Erin Rae makes quiet music for the mind swept into a torrent. It'd be easy to call her sound escapist, as her gentle voice offers a balm over softly strummed guitar and brushed percussion. But Rae also unearths uneasy revelations with hard wisdom, in particular in Putting On Airs, her new album.

"Bad Mind" is something of a thematic centerpiece of the record, which is getting a release via John Paul White's label Single Lock. Throughout the song, the Nashville-based singer-songwriter takes a mirror to her past to make sense of who she is now.

"My aunt has a daughter the same age as me," Erin Rae told NPR Music's Ann Powers in a recent episode of World Cafe. "She's four months older than me. We grew up best friends, we pretended to be twins. In '96, I think, the Alabama court ruled my aunt as unfit to be a mother because she was gay. That was a court battle that went on for several years — it went onto the Alabama supreme court. My cousin was not able to live with her mom and every other weekend she was allowed to go over there only if my aunt's partner left. I saw how heartbreaking that was for the entire family."

Erin Rae internalized this story for years, not only fearful for family but herself as she became aware of her sexuality.

"If you're a girl in the South in the '90s you're supposed to be getting crushes on boys," she continued. "I was so fearful of being different. ... I spent most of teen and pre-teen years trying not to appear gay, whatever that means. Still even now it's been hard to peel back the layers."

True introspection not only gives us a window into an artist but a ledge on which to prop our elbows and take in the scene's full meaning.
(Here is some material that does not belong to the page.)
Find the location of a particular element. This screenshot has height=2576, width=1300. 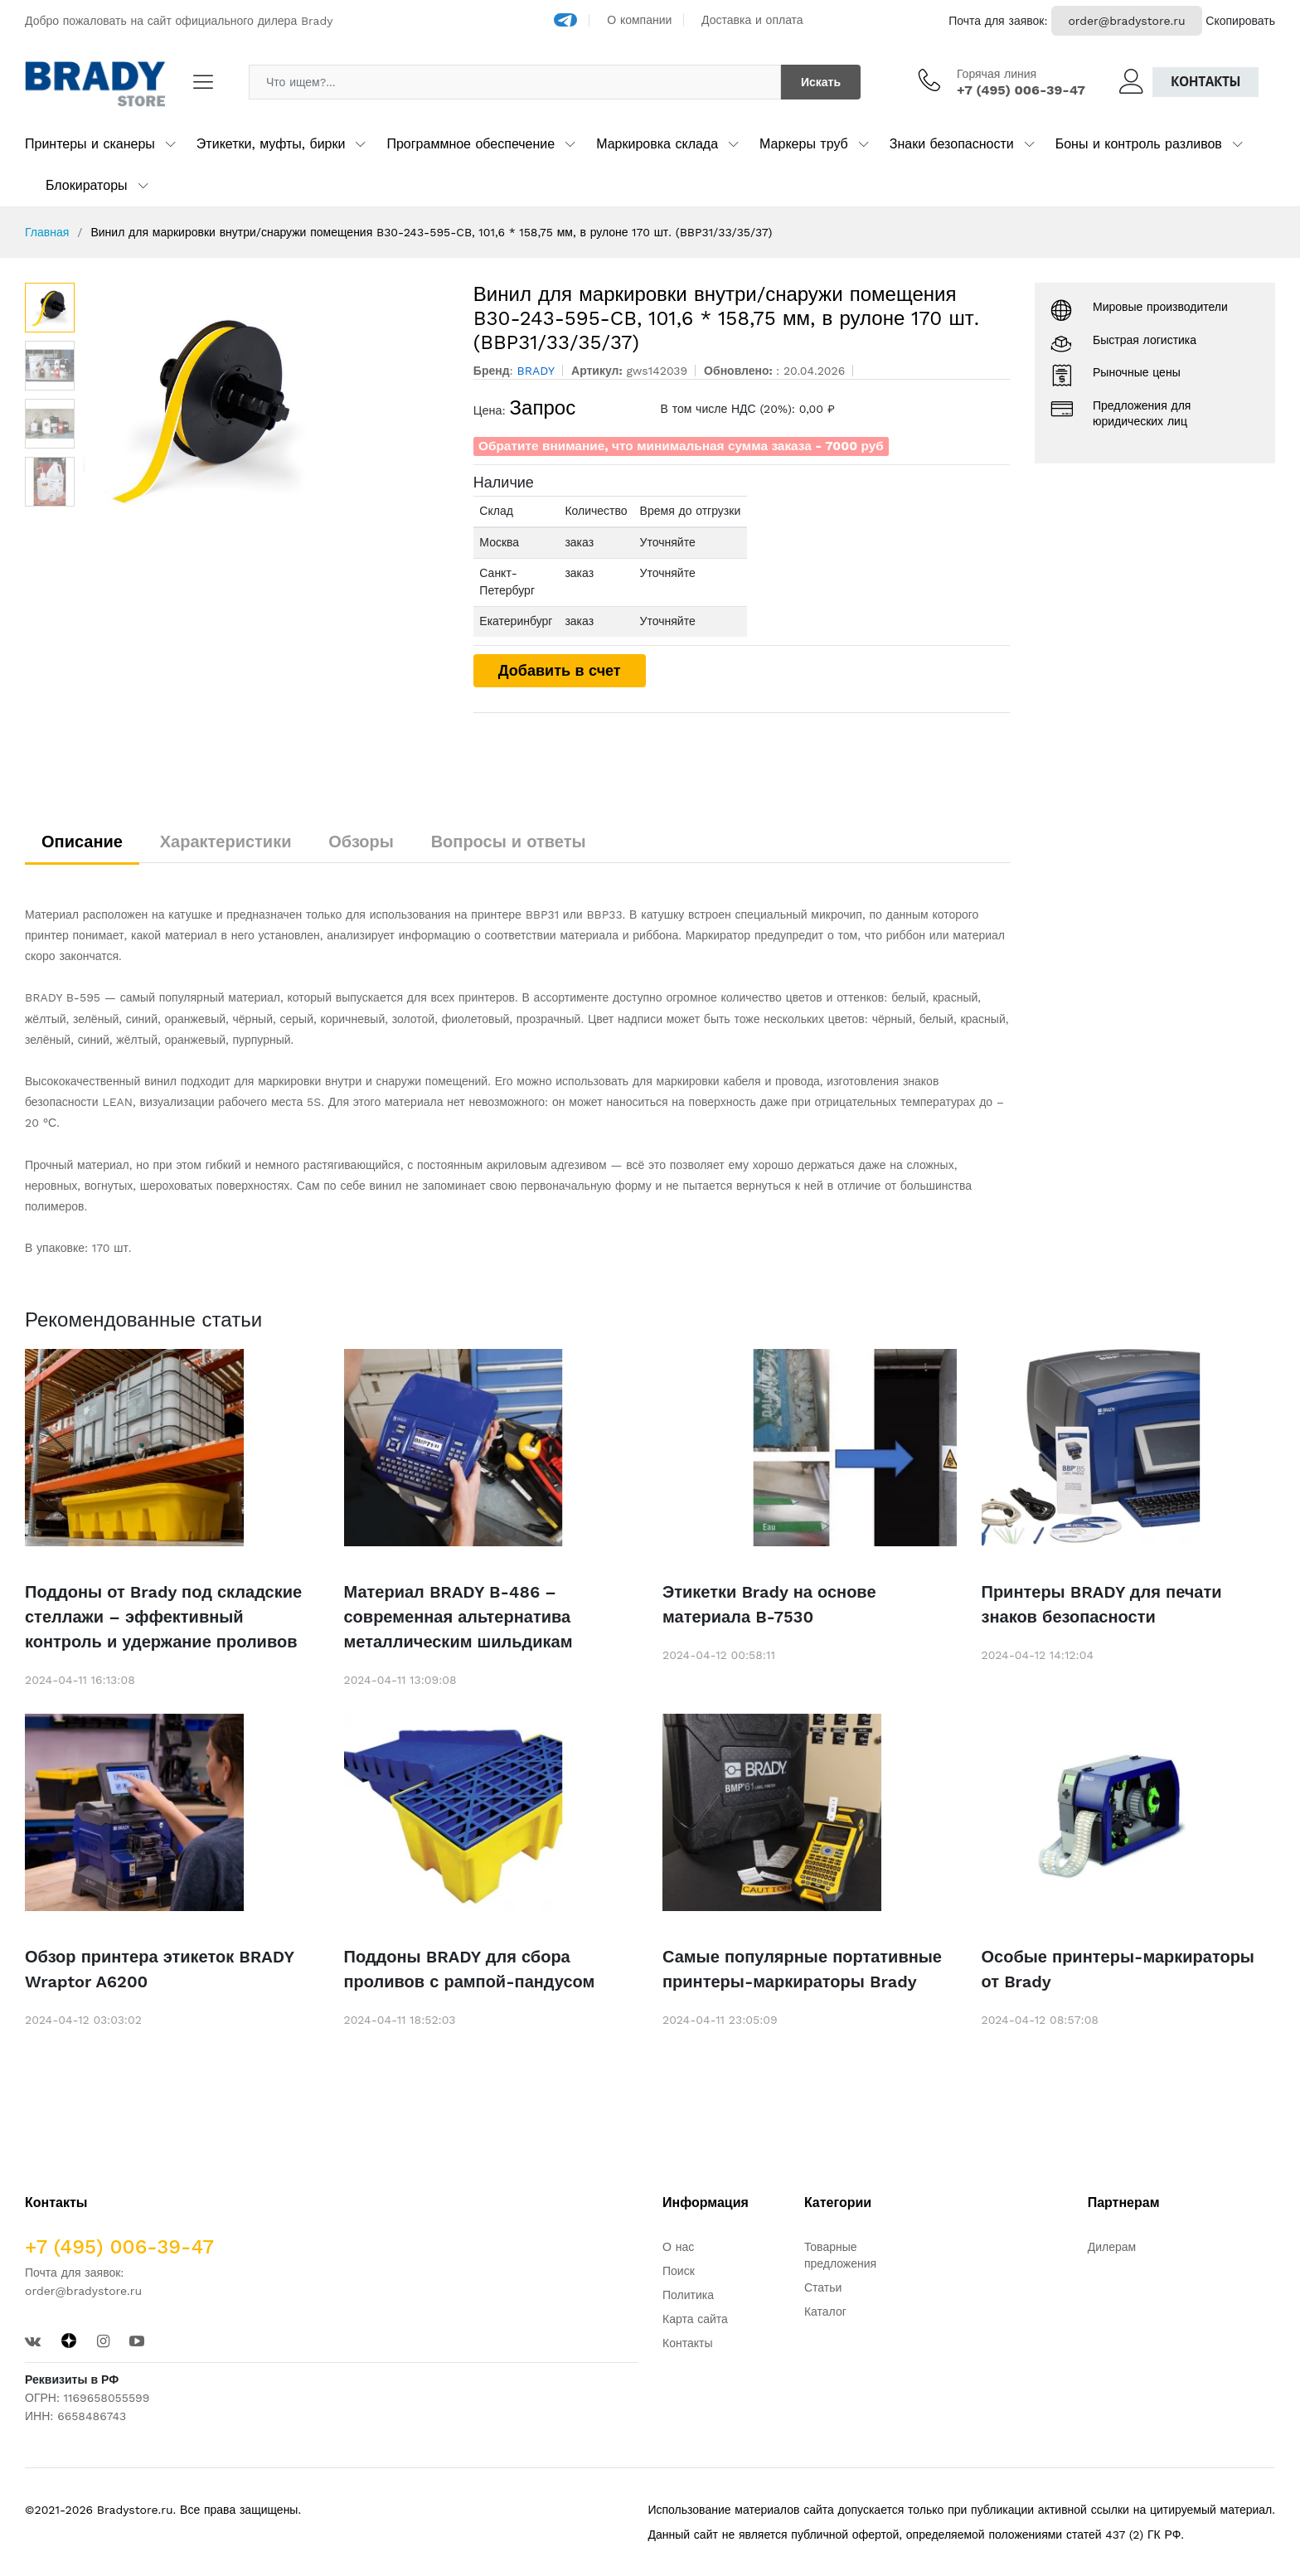

Поиск is located at coordinates (678, 2271).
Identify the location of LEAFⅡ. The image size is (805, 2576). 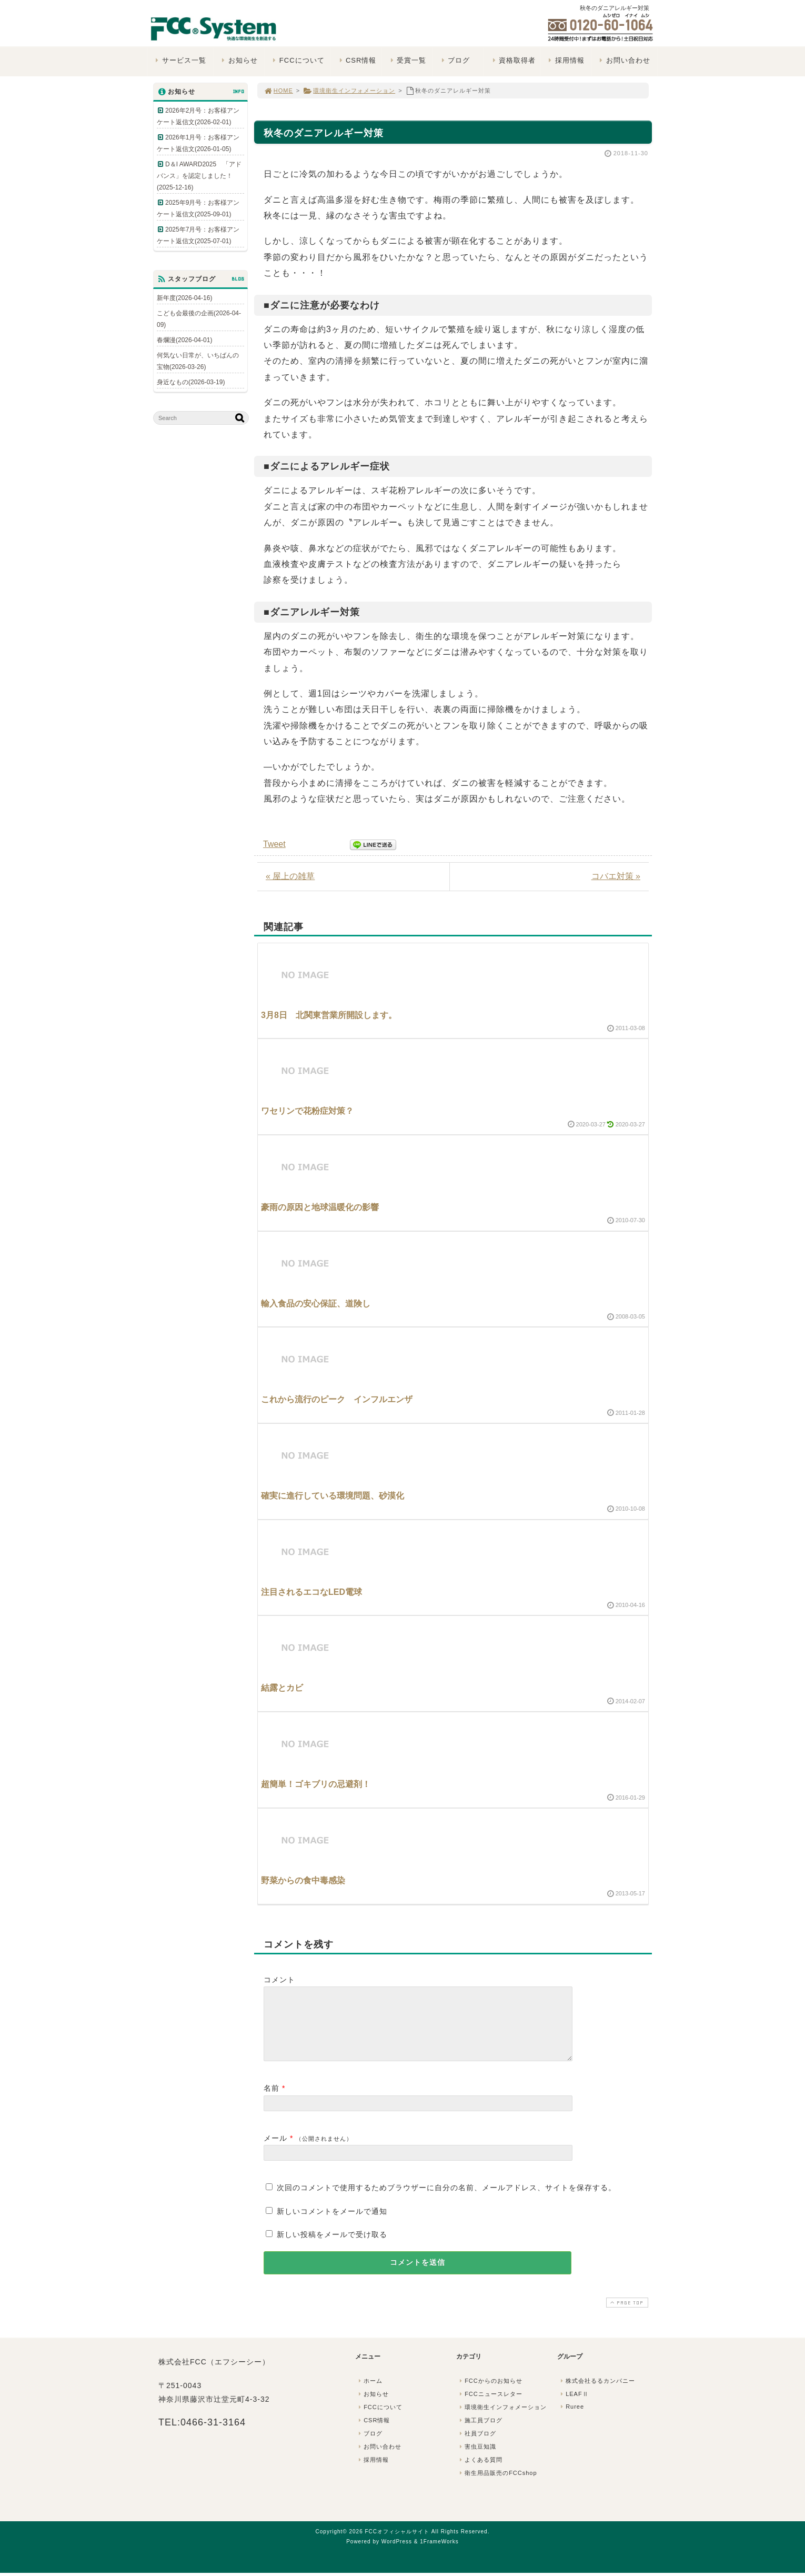
(573, 2406).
With a lilting melody that conveys something like peace but twirls the anxiety of identity with bittersweet imagery ("Remember when you tried to hold my hand / And I acted like I thought you were playing / But I knew just what you were saying / Doing that"), "Bad Mind" opens our view not just of Rae's subtle craft but the empathy she offers to those who still need to own their feelings and their fears.


Putting On Airs comes out June 8 via Single Lock Records.